Eugene's voice cracked on the endnote, indicating just how painful it was for him to tell me to let him go. I squeezed my eyes shut, my body aching and shaking with silent tears. I can't begin to explain the world-stopping pain I experienced in that cell with the love of my life telling me to forget.

"Rapunzel, please, he begged, clutching me to him as if it were the last time he'd ever see me – which, if I did as he said, it would be. "Promise that you'll do that, for me."

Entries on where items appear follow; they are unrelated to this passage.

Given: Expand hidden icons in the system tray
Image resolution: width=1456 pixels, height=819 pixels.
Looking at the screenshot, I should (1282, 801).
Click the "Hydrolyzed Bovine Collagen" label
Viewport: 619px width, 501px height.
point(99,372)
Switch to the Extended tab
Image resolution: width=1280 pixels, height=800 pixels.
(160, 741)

With a heartwrenching sob, I rubbed my trembling cheek against Eugene's chest, feeling the vibrations of his accelerated pulse. He held me close until I let out a muffled squeak:

"I promise."

From the way his tense muscles loosened, I could tell he felt a bit of relief and closure that I was going to move on with my life. Eugene tenderly stroked what was left of my hair until I pulled back. "I promise," I spluttered, gripping his shoulders, "but I won't forget. I won't stop loving you, Eugene Fitzherbert. I won't stop, for every minute of the rest of my life."

I sniffled, my face probably shining with tears in the dim green light, feeling as if lightning had struck my heart and split it in two.

Eugene let a single tear slide down his cheek. "Me neither."